6 - O SONHO


6 - O SONHO 


A noite já se fazia alta quando finalmente a comitiva adentrou o arraial. Ainda tinha um bom par de léguas até a fazenda, mas estarem no centro de sua comunidade já era um alento. Estavam famintos e cansados. Zacarias resolveu que pernoitariam por ali, e na manhã seguinte acabariam sua jornada. No final da rua principal havia um curral, já preparado para esse tipo de eventualidade. Seria um gasto a mais do que havia sido planejado, mas tanto os homens quanto os animais tinham chegado ao limite de suas forças. A noite insone, aliada a um dia não muito tranquilo, esgotou todas as energias do grupo.

Houve dois inícios de estouro da boiada, um porque uma das reses se assustou com um bem te vi que sentou-se em seu chifre e começou a cantar, o outro, quando uma serpente apareceu repentinamente frente ao gado e Zacarias teve que atirar no animal antes que ele picasse algum dos membros do grupo... sim, os animais estravam estressados e qualquer coisa que fugisse do normal era suficiente para que quisessem sair em disparada... como sempre, o grande aliado dos três companheiros era Uísque, que não se descuidava um segundo da peleja com o gado... o cachorro parecia incansável... corria frente ao grupo, depois farejava as moitas que se apresentassem à sua frente, olhava para seu dono, voltava correndo até onde ele estava, então voltava a correr para a ponta novamente, reiniciando todo o ciclo de sua jornada... e era isso que dava um pouco de ânimo aos cavaleiros...

Depois de cuidar dos animais, os três companheiros se dirigiram à pensão, que ficava próxima do curral. Teriam uma cama e uma refeição quente, depois de três dias na estrada… e é o que estavam precisando de verdade. Sentaram-se a mesa e enquanto aguardavam serem servidos, ficavam ouvindo as conversas das mesas próximas à sua. Zacarias logo se interessou por uma delas, e ficou atento, ouvindo o que falavam…

- É sério, isso aconteceu lá no Pé Preto…

- Deixa de conversa, rapaz… isso não tem como…

- Tô te falando… quando acharam o corpo, ele estava perfeitinho… não tinha nenhum arranhão…

- Então foi morte natural…

- Bom, sem as paqüera, é normal o vivente morrer…

- O povo fala demais…

- Não foi o povo que falou… foi o delegado, depois que conversou com o doutor…

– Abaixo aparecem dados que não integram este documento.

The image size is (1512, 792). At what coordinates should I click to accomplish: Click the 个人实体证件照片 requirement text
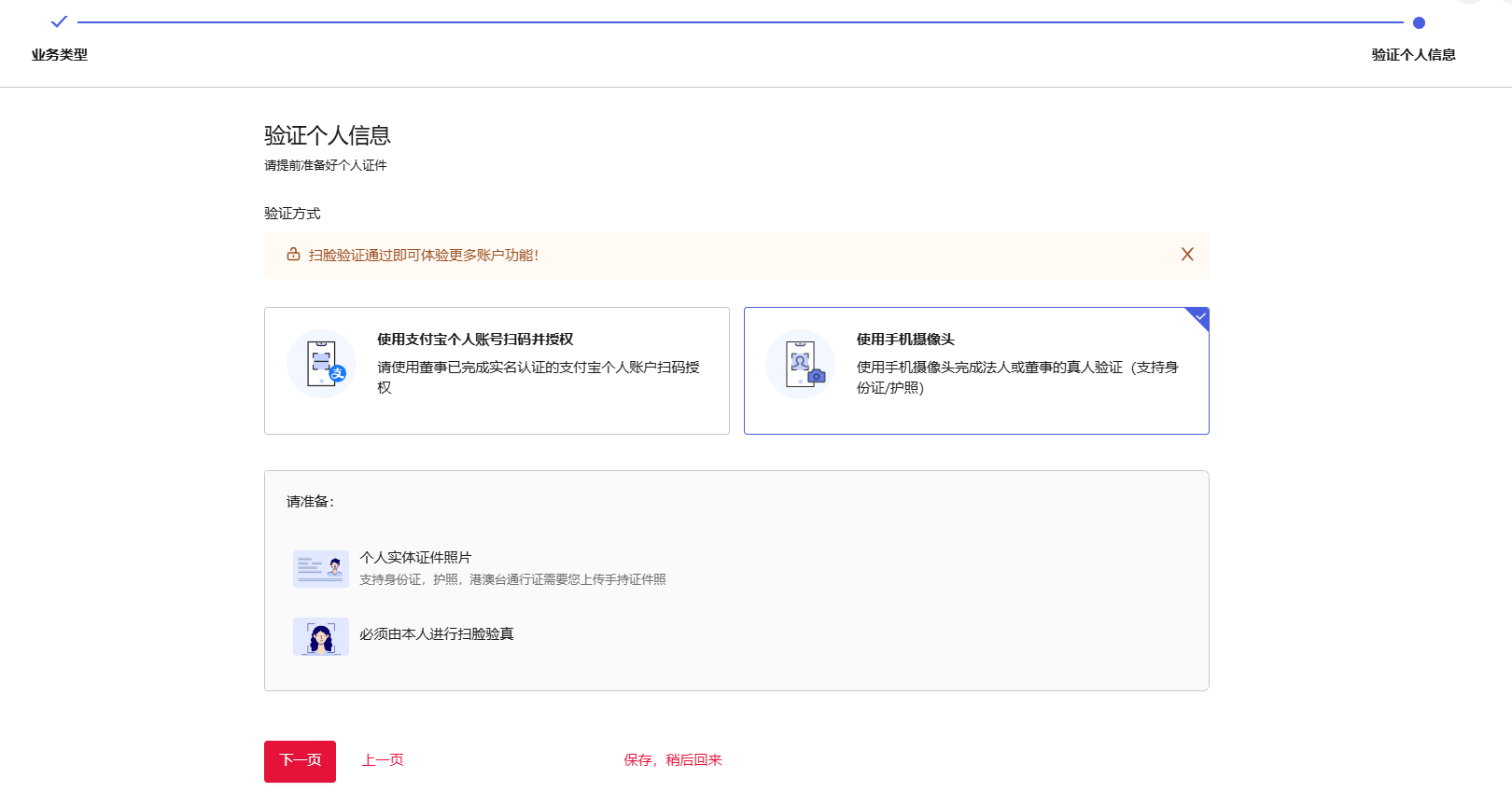pos(415,557)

- Vai dizer que o homem estava oco por dentro…

- Isso! Não tinha tripa, estâmo, rins, pulmão, figo… nada… só um vazio no peito…

- E o doutor percebeu só depois…

- Isso… o doutor ficou pasmado… como é que uma coisa dessas pode acontecer… mas aconteceu…

- Ainda acho que isso é brincadeira…

- Pior que não… aconteceu, mesmo… se duvida, é só perguntar pro seu delegado…  ele vai confirmar a história…

Zacarias resolveu entrar na conversa…

- Então acharam um corpo lá no Pé Preto…

- Sim, seu Zacarias… eu mesmo vi o corpo, com esses olhos que a terra há de comer…

- Parece que não é o primeiro, não é?

- Já é o quinto nesse mês…  e no mês passado foram doze…

- E ninguém nunca viu nada…

- Nem viu, nem escutou…

- E o delegado tem uma ideia…??

- Se  não acreditar no outro mundo, não vai descobrir o que aconteceu… tem um rezador lá prás bandas do Pé Vermeio que diz que é o Papa-Figo que está fazendo esse estrago todo...

- Tem certeza disso?

- Eu, não... quem tem é o seu Firmino, o rezador...

- Mas faz tempo que a gente não escuta causos do Papa Figo por aqui...

- É, mas parece que ele voltou... e com uma fome do cão!

- Ele só ataca gente, não é?

- Claro que não... é vivo, tá andando, ele ataca. Na Fazenda do seu Onofre o bichão matou dez vacas e cinco cavalos no mês passado... isso é o que a gente ficou sabendo... mas pode ter mais casos por aí...

Zacarias voltou para sua mesa, pensativo... é, essa quaresma estava meio pesada... se bem que, pelo que o pessoal estava comentando, esses ataques começaram lá pelo mês de dezembro, mais ou menos... teriam que redobrar os cuidados, para que não fossem vítimas do ataque da fera... mas, pensando bem... talvez os ataques cessassem logo... a fera nunca ficava tanto tempo assim em evidencia... talvez ela logo se recolhesse em seu reduto, como das outras vezes e deixasse as pessoas viverem em paz por mais sete anos...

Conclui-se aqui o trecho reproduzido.